To do:
Copy out the lines starting at "Given: Click the PCIE Configuration icon" and ending at "Viewport: 1015px width, 707px", with no changes.

Extracted material:
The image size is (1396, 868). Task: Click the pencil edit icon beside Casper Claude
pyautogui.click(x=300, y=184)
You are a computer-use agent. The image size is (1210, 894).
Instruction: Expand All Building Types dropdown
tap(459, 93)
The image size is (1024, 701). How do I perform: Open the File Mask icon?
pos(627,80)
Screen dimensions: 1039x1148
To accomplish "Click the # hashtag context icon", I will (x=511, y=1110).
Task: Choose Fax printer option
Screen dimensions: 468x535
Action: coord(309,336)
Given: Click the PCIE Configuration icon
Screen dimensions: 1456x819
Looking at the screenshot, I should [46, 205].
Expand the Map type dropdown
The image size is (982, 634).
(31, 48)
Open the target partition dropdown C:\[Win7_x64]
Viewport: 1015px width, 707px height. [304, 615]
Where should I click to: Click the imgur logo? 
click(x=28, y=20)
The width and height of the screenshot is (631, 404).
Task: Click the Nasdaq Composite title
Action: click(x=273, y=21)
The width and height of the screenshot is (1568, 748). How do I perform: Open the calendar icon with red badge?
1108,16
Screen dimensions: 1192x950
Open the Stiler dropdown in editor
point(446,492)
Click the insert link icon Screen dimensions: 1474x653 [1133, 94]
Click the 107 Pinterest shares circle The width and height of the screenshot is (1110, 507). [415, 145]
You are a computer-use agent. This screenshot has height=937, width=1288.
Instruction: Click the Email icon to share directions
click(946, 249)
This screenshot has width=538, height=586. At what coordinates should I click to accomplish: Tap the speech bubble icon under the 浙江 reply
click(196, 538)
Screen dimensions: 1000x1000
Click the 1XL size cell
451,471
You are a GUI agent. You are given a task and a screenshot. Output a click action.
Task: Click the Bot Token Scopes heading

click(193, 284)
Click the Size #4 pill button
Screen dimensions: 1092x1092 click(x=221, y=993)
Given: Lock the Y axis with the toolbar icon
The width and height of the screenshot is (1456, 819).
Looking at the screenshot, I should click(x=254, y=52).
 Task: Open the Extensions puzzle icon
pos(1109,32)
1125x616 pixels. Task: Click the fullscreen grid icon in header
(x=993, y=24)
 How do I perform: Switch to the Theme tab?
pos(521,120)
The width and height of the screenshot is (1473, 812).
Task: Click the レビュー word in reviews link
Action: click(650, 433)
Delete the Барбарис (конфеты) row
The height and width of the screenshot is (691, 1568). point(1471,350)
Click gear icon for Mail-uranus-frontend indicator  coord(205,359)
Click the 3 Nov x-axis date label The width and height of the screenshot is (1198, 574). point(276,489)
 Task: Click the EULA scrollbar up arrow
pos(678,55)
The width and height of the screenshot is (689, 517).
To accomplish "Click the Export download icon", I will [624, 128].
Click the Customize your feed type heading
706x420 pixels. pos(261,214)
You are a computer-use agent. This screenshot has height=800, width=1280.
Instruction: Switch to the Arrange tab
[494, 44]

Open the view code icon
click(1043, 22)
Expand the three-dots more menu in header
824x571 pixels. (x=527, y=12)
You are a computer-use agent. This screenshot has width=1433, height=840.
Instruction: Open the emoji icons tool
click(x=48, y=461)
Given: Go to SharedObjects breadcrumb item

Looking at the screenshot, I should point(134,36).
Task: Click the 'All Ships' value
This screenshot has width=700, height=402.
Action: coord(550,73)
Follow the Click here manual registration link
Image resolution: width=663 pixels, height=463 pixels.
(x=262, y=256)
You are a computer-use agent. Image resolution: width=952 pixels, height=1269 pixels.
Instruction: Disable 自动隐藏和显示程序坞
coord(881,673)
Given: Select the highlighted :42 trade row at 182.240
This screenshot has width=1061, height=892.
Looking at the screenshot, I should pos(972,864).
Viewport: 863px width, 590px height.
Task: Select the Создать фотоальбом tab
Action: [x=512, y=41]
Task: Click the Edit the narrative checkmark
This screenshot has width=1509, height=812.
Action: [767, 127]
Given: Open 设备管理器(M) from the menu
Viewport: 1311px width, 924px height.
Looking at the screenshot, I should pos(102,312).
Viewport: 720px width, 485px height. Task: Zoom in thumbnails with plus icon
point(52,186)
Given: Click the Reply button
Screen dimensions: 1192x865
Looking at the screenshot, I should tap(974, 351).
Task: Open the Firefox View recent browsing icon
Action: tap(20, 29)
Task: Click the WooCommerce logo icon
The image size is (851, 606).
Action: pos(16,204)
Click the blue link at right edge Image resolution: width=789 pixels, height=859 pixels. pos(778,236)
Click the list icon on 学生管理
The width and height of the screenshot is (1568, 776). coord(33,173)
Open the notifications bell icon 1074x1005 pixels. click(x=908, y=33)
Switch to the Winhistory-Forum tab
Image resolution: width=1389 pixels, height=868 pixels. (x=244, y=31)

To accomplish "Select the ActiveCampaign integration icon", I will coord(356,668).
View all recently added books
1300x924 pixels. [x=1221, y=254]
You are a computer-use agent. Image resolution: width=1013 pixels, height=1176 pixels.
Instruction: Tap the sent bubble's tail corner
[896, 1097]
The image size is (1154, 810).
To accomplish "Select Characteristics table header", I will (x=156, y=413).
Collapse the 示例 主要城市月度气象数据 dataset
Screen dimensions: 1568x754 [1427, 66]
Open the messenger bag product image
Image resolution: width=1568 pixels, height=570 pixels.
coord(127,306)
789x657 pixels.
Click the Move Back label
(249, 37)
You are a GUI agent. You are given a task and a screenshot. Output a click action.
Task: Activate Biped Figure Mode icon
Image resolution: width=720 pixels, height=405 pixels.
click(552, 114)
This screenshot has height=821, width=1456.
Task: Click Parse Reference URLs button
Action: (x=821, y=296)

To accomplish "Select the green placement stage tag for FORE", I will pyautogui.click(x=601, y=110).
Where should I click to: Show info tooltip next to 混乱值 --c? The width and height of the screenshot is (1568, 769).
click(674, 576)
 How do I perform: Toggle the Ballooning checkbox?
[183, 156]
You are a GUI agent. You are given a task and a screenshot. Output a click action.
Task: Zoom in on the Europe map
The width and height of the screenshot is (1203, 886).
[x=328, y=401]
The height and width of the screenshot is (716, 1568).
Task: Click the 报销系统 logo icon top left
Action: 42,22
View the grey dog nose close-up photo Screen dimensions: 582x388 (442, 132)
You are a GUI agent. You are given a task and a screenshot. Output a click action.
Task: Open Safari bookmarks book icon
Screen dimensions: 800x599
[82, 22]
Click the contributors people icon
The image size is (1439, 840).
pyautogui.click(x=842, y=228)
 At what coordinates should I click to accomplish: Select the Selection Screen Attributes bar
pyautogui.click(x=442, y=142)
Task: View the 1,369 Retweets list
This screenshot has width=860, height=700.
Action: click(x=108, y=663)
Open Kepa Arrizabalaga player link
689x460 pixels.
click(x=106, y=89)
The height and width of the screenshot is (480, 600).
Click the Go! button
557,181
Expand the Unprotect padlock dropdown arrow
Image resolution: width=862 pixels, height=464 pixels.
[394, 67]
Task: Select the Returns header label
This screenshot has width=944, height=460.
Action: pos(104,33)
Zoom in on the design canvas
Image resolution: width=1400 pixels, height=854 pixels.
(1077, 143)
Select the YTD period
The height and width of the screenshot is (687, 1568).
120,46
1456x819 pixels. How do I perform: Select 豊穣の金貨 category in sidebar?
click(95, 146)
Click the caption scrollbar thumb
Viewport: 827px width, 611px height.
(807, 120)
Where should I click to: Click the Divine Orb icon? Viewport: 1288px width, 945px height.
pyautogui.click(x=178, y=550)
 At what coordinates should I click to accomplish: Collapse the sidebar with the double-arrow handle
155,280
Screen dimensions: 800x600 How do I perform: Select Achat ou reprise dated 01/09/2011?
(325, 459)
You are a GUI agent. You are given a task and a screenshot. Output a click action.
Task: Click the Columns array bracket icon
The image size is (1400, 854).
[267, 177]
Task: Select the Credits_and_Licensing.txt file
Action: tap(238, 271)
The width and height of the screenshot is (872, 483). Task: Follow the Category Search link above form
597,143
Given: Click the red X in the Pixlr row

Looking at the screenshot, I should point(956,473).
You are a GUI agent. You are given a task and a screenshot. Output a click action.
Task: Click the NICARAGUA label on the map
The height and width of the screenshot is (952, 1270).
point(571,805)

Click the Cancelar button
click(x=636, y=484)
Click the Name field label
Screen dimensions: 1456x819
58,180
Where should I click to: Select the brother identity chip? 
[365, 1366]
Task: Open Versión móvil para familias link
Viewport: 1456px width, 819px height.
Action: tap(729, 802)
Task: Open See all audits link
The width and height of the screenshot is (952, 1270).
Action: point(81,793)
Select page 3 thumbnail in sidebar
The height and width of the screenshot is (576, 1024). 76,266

Complete answer:
Given: Click the PCIE Configuration icon
Screen dimensions: 1456x819
Looking at the screenshot, I should [46, 205].
Expand the Map type dropdown
The image size is (982, 634).
(31, 48)
Open the target partition dropdown C:\[Win7_x64]
Viewport: 1015px width, 707px height. [304, 615]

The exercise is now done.